Es difícil describir la sensación que se me despierta ante el relato de esta atrocidad. En nuestra memoria colectiva se alojan otros monstruos como este: el monstruo de Amstetten, los autores de los crímenes de Alcasser... Monstruos, monstruos que nos atemorizaron desde niñas, que despiertan en nuestras cabezas cada vez que caminamos solas por una calle oscura. Monstruos que comparten todos ellos una misma base ideológica: la deshumanización y la cosificación de las mujeres, su derecho a ejercer violencia contra ellas para su propio disfrute, la seguridad de que son algo que les pertenece y de lo que pueden y tienen el derecho de disponer.
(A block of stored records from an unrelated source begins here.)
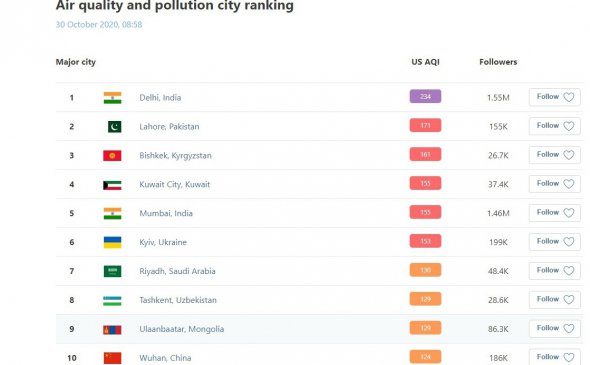This screenshot has width=590, height=365.
Task: Click the Uzbekistan flag next to Tashkent
Action: coord(112,300)
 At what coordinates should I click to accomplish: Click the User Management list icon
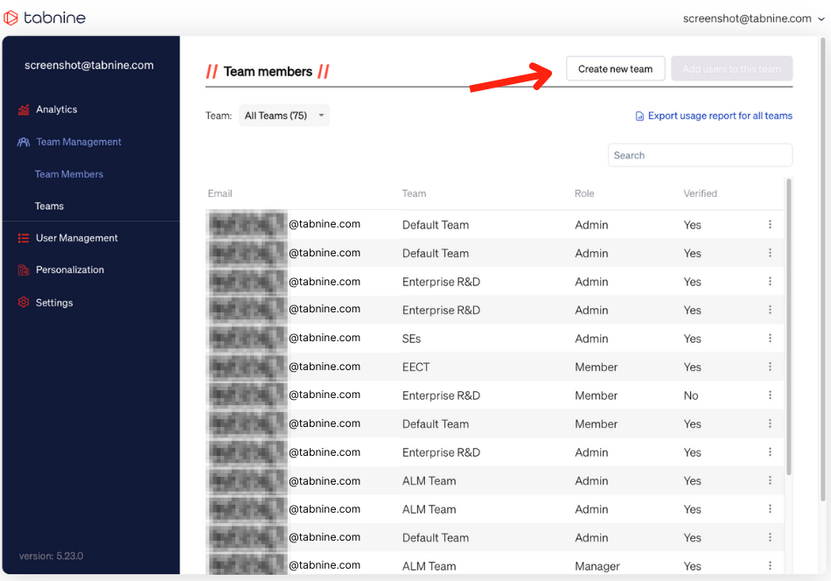click(x=23, y=238)
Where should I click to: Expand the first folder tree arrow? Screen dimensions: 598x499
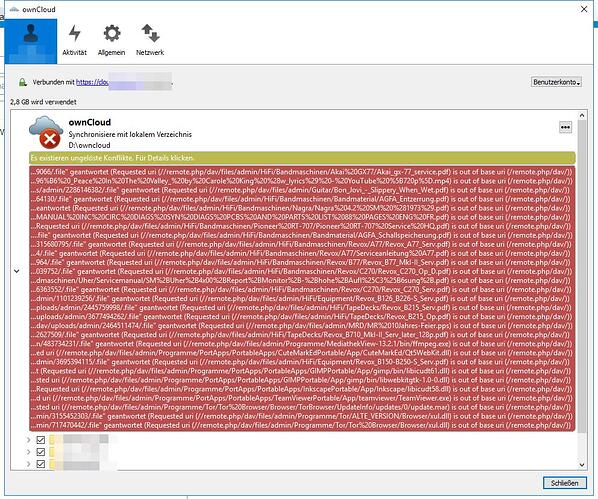click(x=28, y=440)

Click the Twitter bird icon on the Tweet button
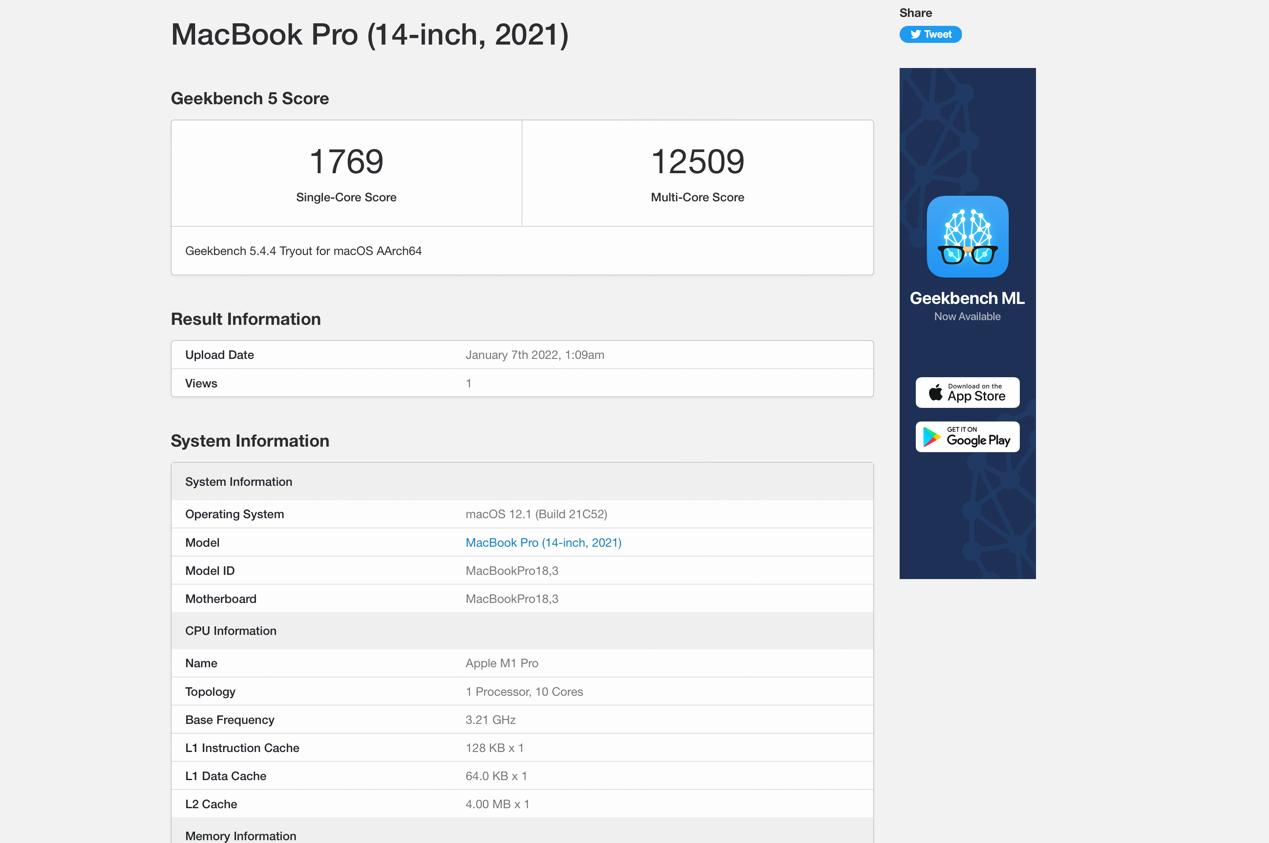pos(914,33)
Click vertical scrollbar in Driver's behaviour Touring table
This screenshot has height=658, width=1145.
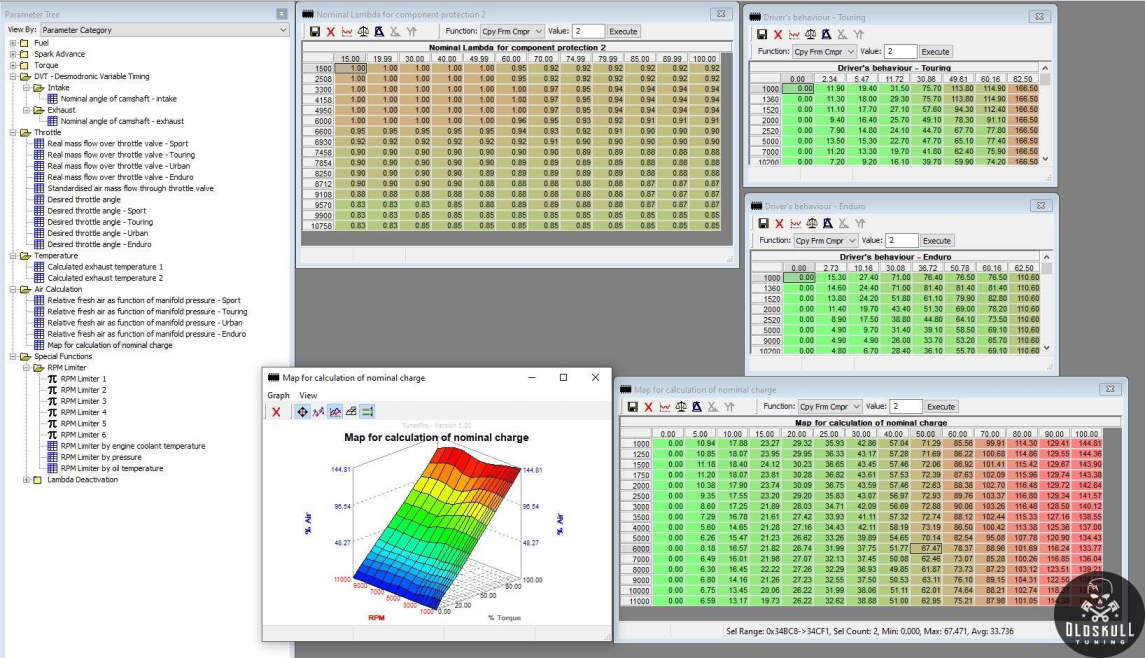click(1046, 120)
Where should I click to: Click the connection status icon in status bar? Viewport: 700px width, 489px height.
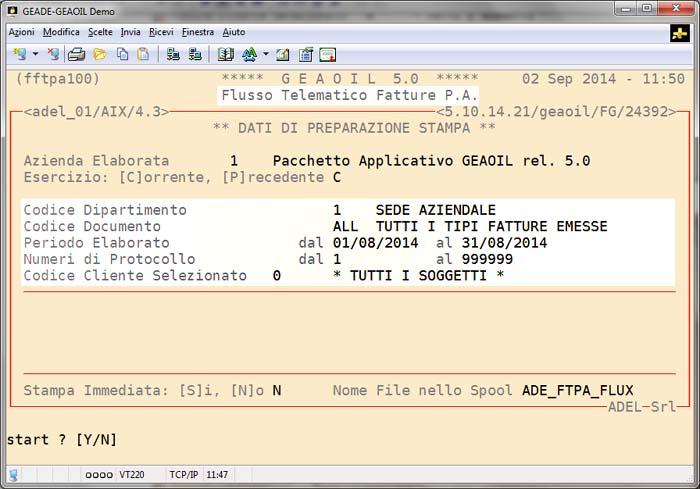tap(13, 475)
Podríamos pensar que son casos aislados, que estos monstruos son una rareza con la que estamos condenados a coexistir en contadas ocasiones. Pero no puedo evitar pensar en qué es lo que permite que estos monstruos actúen y sobre todo, no puedo dejar de pensar en esos 72 hombres que estuvieron violando a una mujer inconsciente.
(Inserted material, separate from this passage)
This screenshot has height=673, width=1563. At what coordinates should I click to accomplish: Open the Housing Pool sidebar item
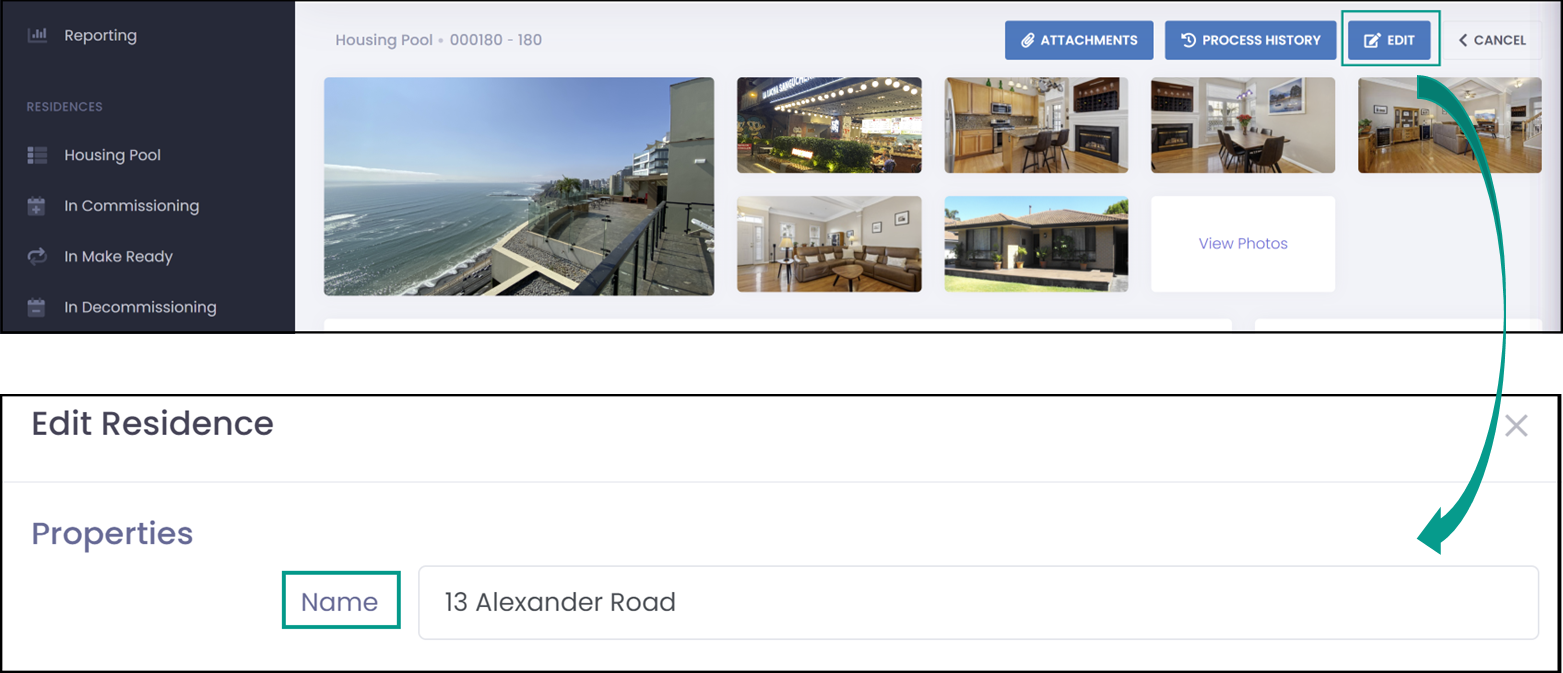pyautogui.click(x=112, y=155)
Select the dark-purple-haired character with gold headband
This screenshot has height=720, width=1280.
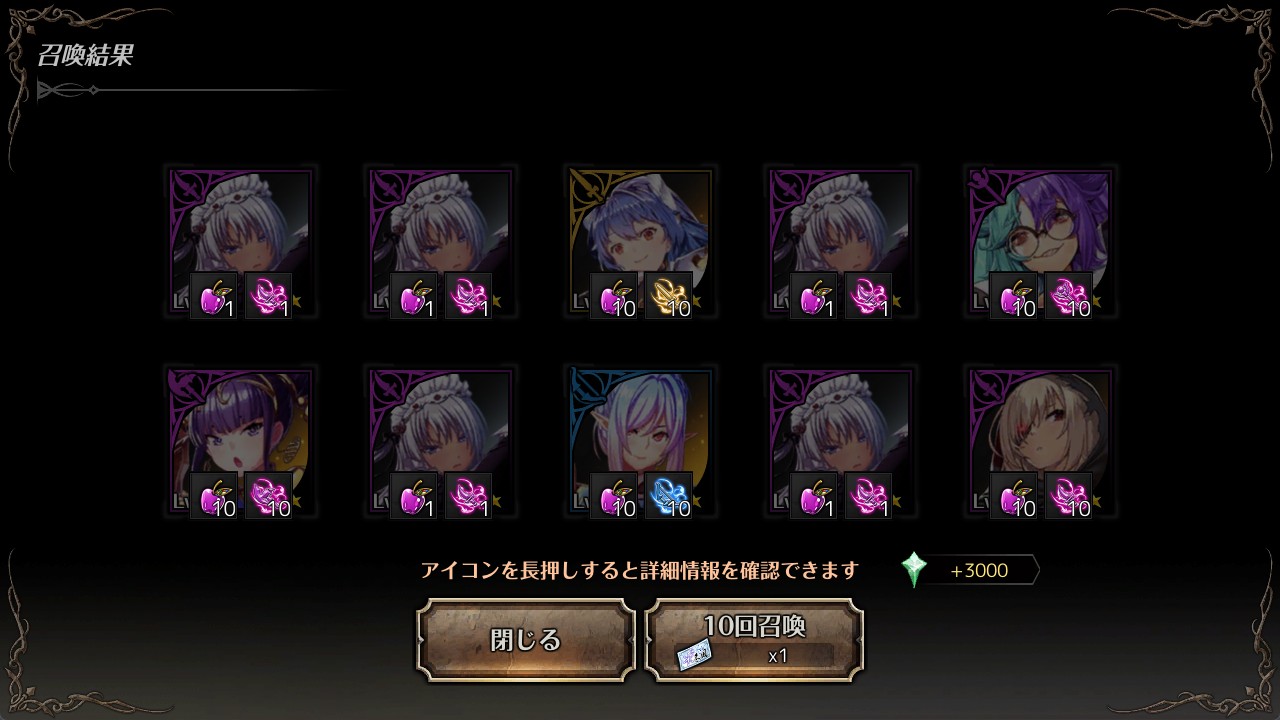coord(240,442)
Eran bomberos, periodistas, repartidores, funcionarios, jubilados, tenían entre 21 y 68 años, eran maridos, abuelos, amigos, novios. Uno de los acusados que se sienta hoy en el banquillo, un electricista de 55 años, dijo: “No es una violación porque fue su marido quien lo propuso”. Y creo que no hay una frase más esclarecedora para toda esta cuestión.
Cuando Hannah Arendt expuso su idea de la banalidad del mal tras el juicio de Eichmann, apuntó cómo la falta de pensamiento reflexivo y de juicio crítico podían llegar a normalizar y sostener la ejecución de los peores crímenes contra la humanidad. ¿Podría haberse mantenido el régimen nazi sin la complicidad de todos aquellos que decidieron mirar para otro lado? Veo esta misma estructura de no-pensamiento y comportamiento cuando pienso en todos esos hombres, no solo los que ejecutaron las violaciones, también todos aquellos que vieron ese anuncio macabro en el foro. “Sin su conocimiento”, decía. Durante nueve años ninguno lo denunció. ¿Qué podía haber de malo en violar a una mujer inconsciente si su marido lo permitía? ¿Qué podía haber de raro en este anuncio en internet? ¿No dudaron en ningún momento?
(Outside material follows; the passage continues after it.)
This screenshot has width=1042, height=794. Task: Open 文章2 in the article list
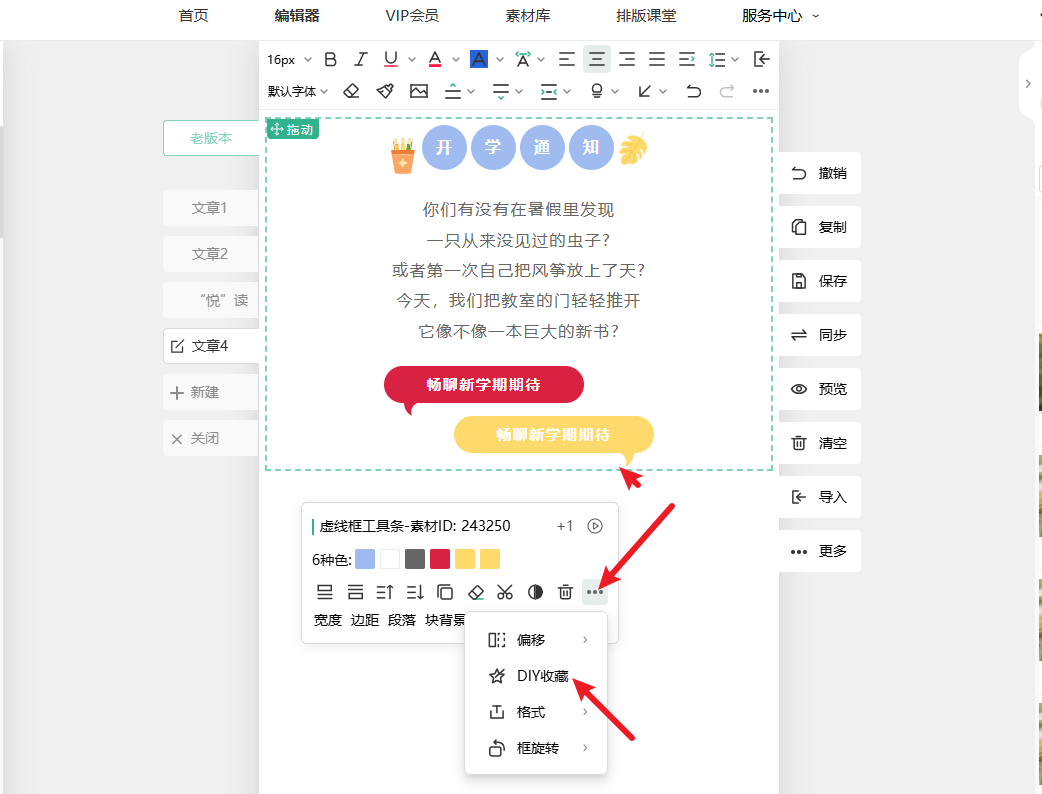210,254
Tanto la víctima como sus hijos se han negado a que el juicio fuera a puerta cerrada. Impresiona ver su rostro en la prensa. “La vergüenza tiene que cambiar de bando”, ha dicho el abogado.
Siempre habrá monstruos, pero el silencio, la irreflexividad, la falta de cuestionamiento, el decidir no meterse, el apartar la mirada, no dejan de ser menos monstruosos.
Recuérdenlo cada vez que les lleguen al grupo de whatsapp las imágenes íntimas de una mujer, los chistes humillantes sobre sus cuerpos, los comentarios de qué le haría y cómo se lo haría, piensen en ello cuando esta misma semana hemos visto al alcalde de Vita en un escenario cantando “Me encontré a una niña sola en el bosque, le subí la faldita, le bajé la braguita...” coreado entre risas por el público en las fiestas del pueblo.
Señalar al monstruo como algo ajeno a nuestro mundo y dejar caer toda la furia sobre las mujeres que hablan de la cultura de la violación.
La vergüenza tiene que cambiar de bando, la vergüenza es no querer ver, la vergüenza es no parar esto.